The challenges of running an election



There are less than two months until El Salvador's next national elections which will elect deputies to the National Assembly and mayors in every town and city.  It's not going to be easy.

Perhaps the biggest challenge El Salvador's Supreme Electoral Tribunal ("TSE") has right now is to find the more than 94,000 citizens needed to run the vote reception tables across the country.    In previous elections, this was the responsibility of the political parties and the persons at the voting tables could be affiliated with the parties.   The parties recruited, trained and made sure that people showed up   Fairness was ensured by the fact that each of the parties was represented by one of the officials at the tables. 

However, since the last election the Constitutional Chamber of the Supreme Judicial Court ruled that the officials at the voting tables must be non-partisan and unaffiliated with the parties.  Now the TSE must enroll 94,000 nonpartisan officials and train them on a very complicated voting process.   The TSE has gone about this by directly recruiting persons to serve as officials, by using lists proposed by the political parties, and by a citizen draft.

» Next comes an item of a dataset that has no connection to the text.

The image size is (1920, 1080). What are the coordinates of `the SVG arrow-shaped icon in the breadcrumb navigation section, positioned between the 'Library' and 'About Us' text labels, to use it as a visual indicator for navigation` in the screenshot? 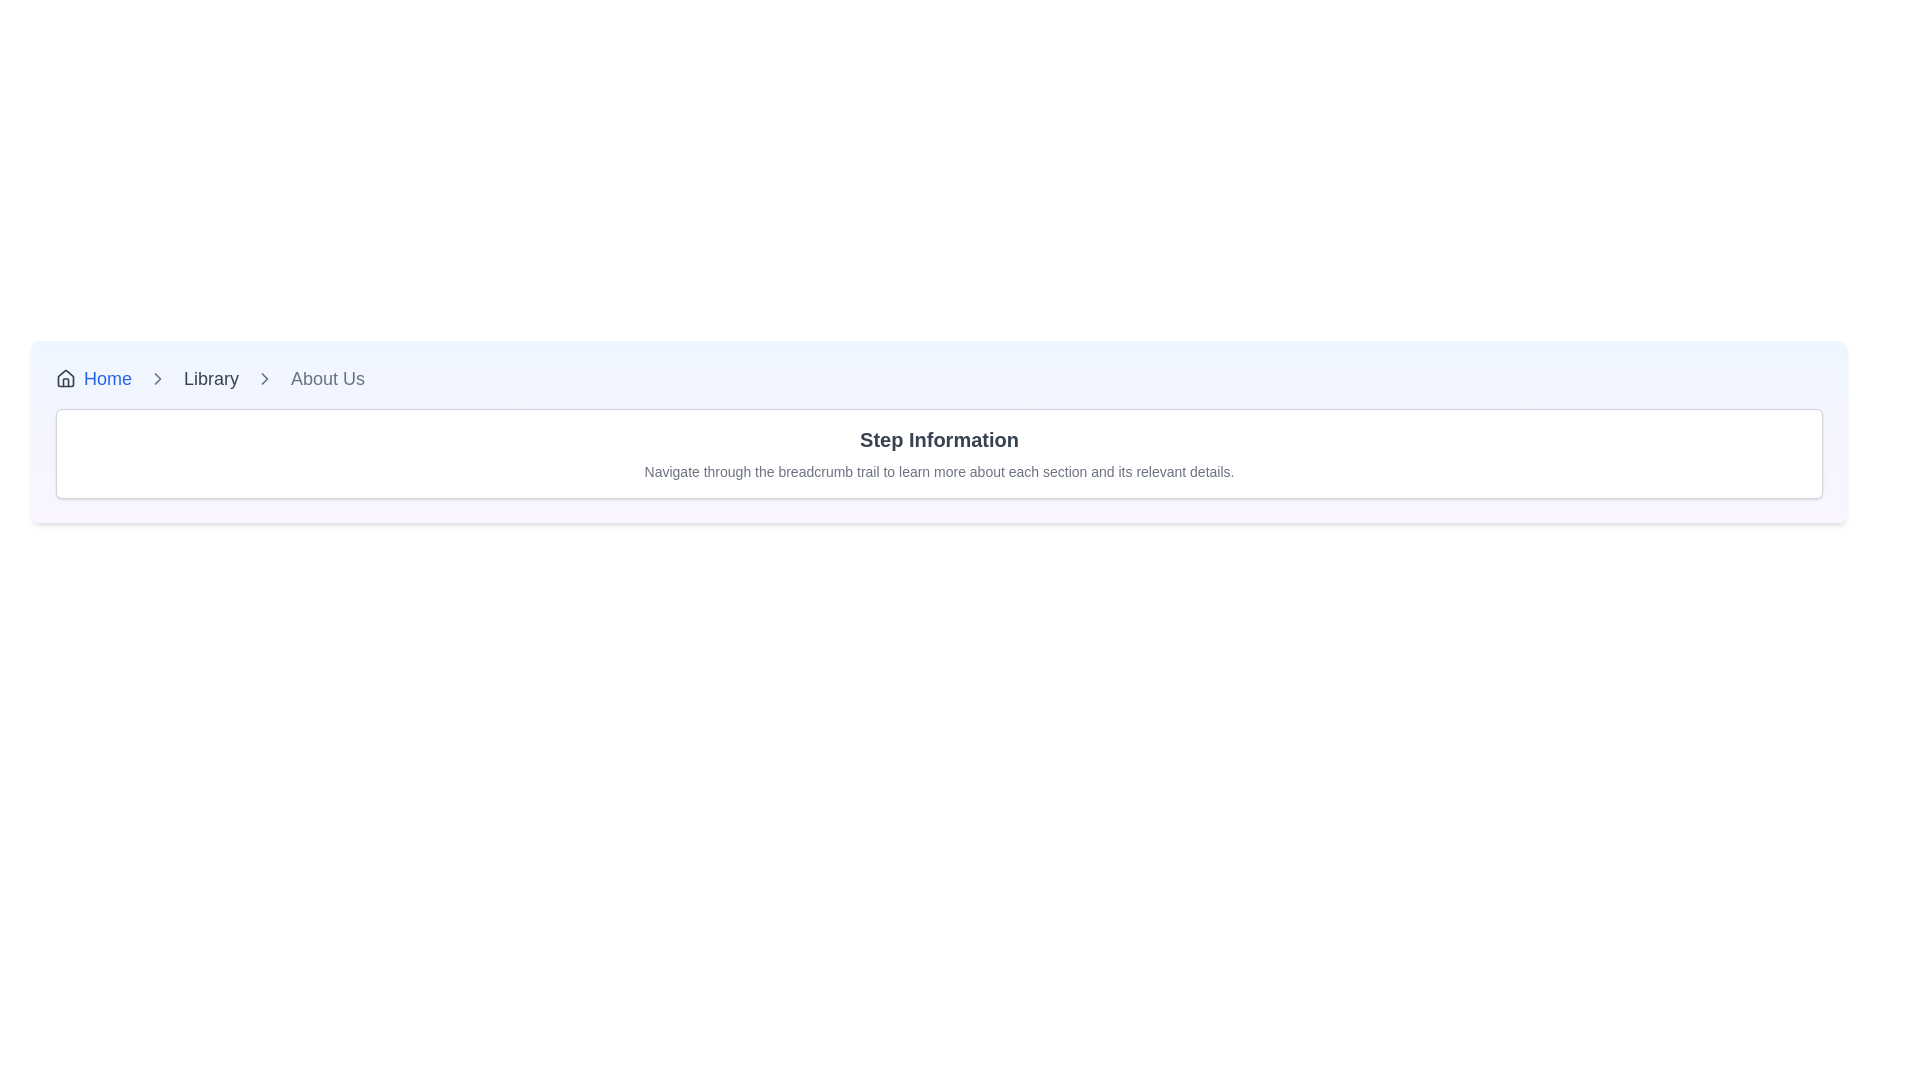 It's located at (157, 378).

The citizen draft is the more unusual part of this process.    Some 28,000 citizens on the voting rolls were selected at random at the end of December to be voting table officials.    The TSE must now go about locating these people, notifying them they have been selected, getting them to training sessions and making sure they show up at the voting tables on March 4.   Citizens who are drafted and do not comply are subject to being fined between $25 and $114 and other sanctions.

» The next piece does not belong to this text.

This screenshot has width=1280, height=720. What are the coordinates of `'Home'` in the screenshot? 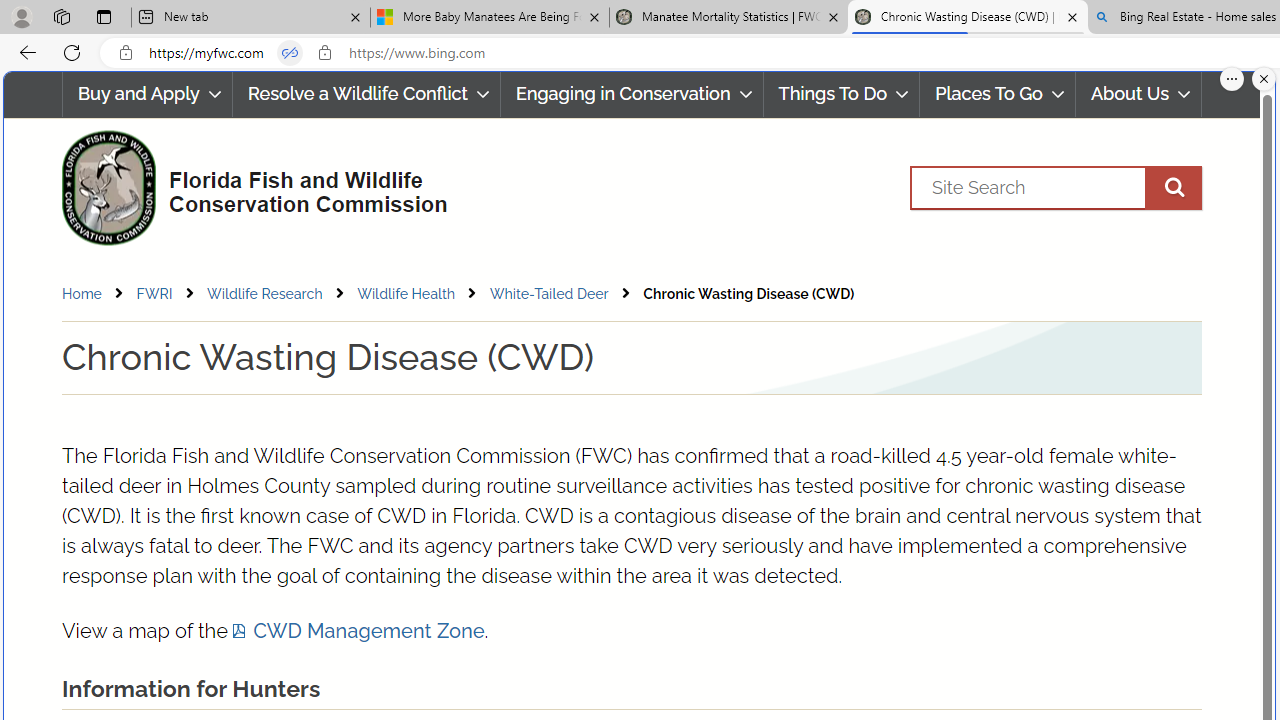 It's located at (96, 293).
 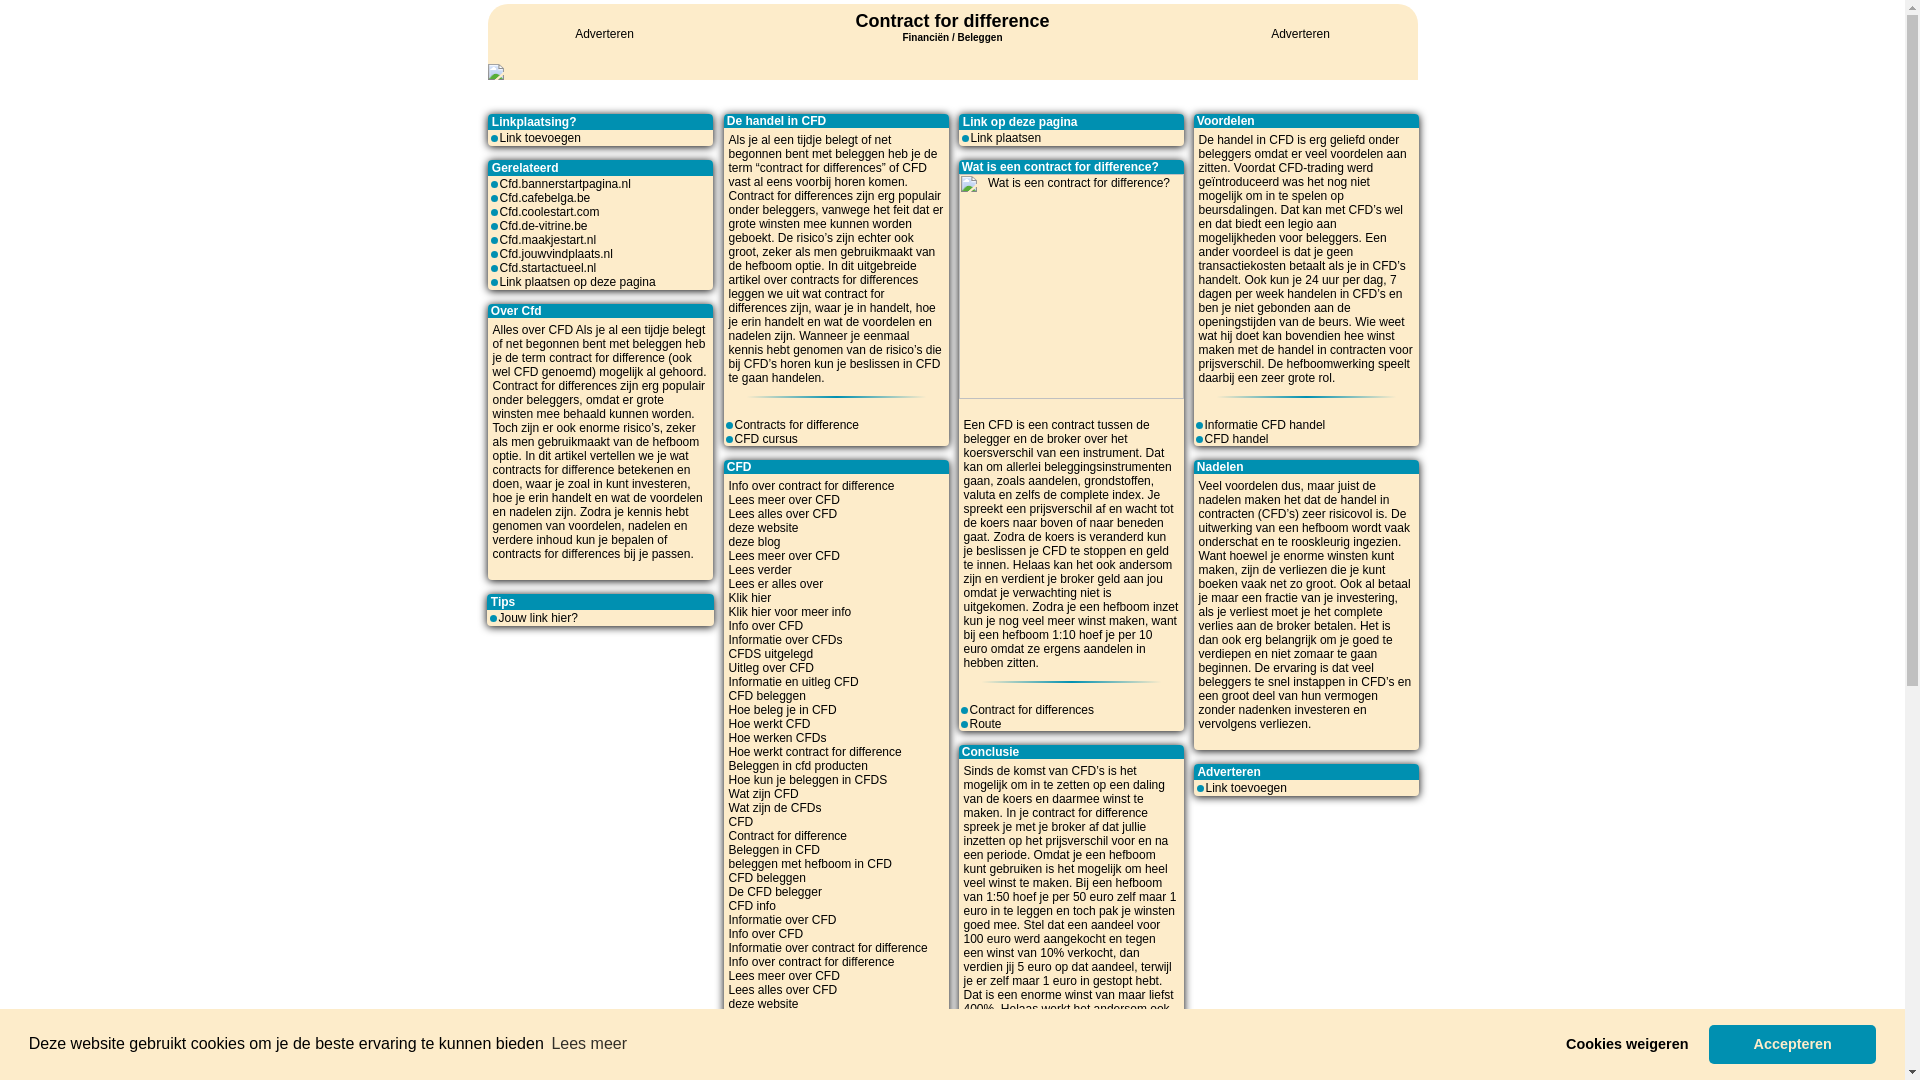 What do you see at coordinates (1051, 481) in the screenshot?
I see `'aandelen'` at bounding box center [1051, 481].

(If you were not selected in the draft, but wanted to be an election official, there is still time to do the online training for the position and volunteer to fill spaces that are still left open).

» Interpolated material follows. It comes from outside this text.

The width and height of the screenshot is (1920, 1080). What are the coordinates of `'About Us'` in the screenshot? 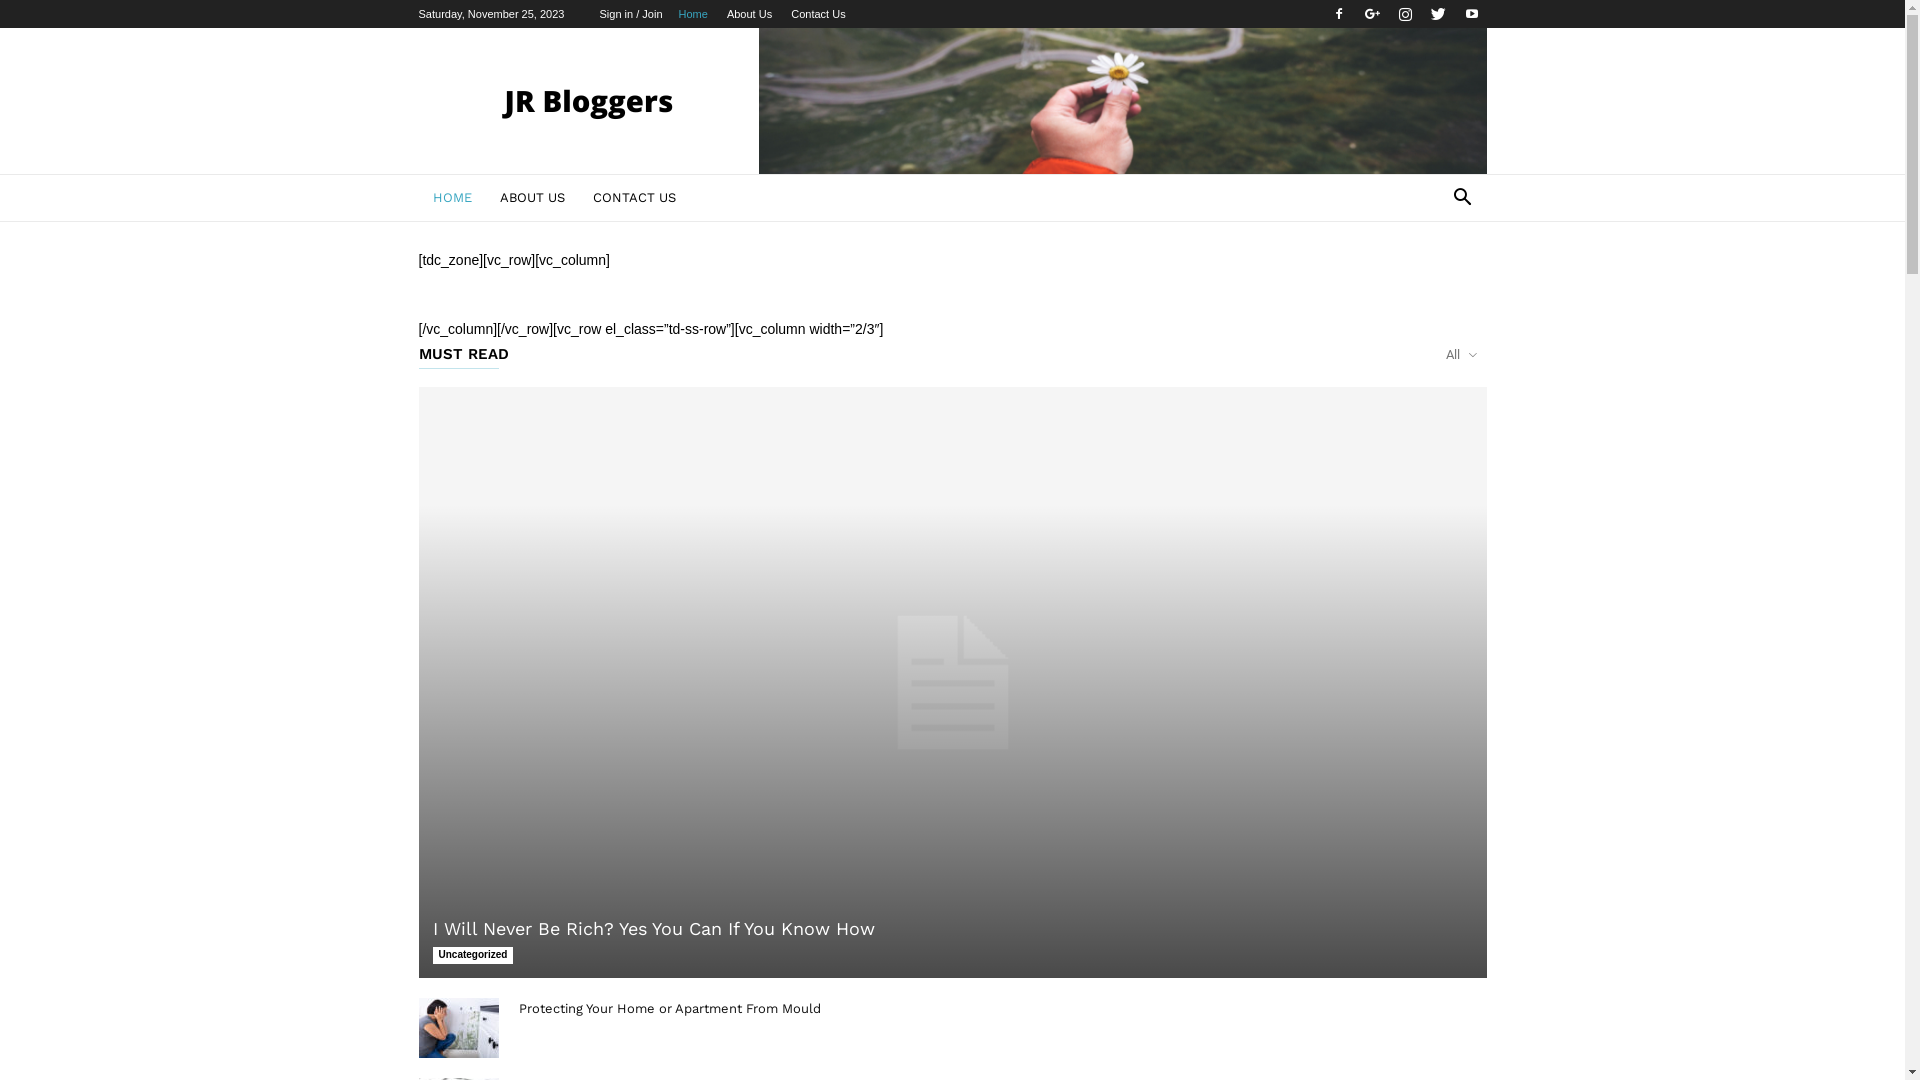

The last time El Salvador elected legislative deputies and mayors was in 2015, and the election process was uniformly viewed as a disaster with final results being delayed for many weeks.   Fixing a disaster is a daunting task, especially with a new work force.  On March 4, a great many voting tables are going to be manned by officials who have never done the job before, some of whom have been drafted and don't want to be there.  These inexperienced and reluctant officials are faced with a difficult job of counting the votes on ballots which are very complicated in the most populous departments in the country.   It will be an amazing achievement if the TSE pulls it off.

Comments

IZZIE said…
Do you know how someone can be excused from this if they live in the United States? Any information will be precintesz thank you.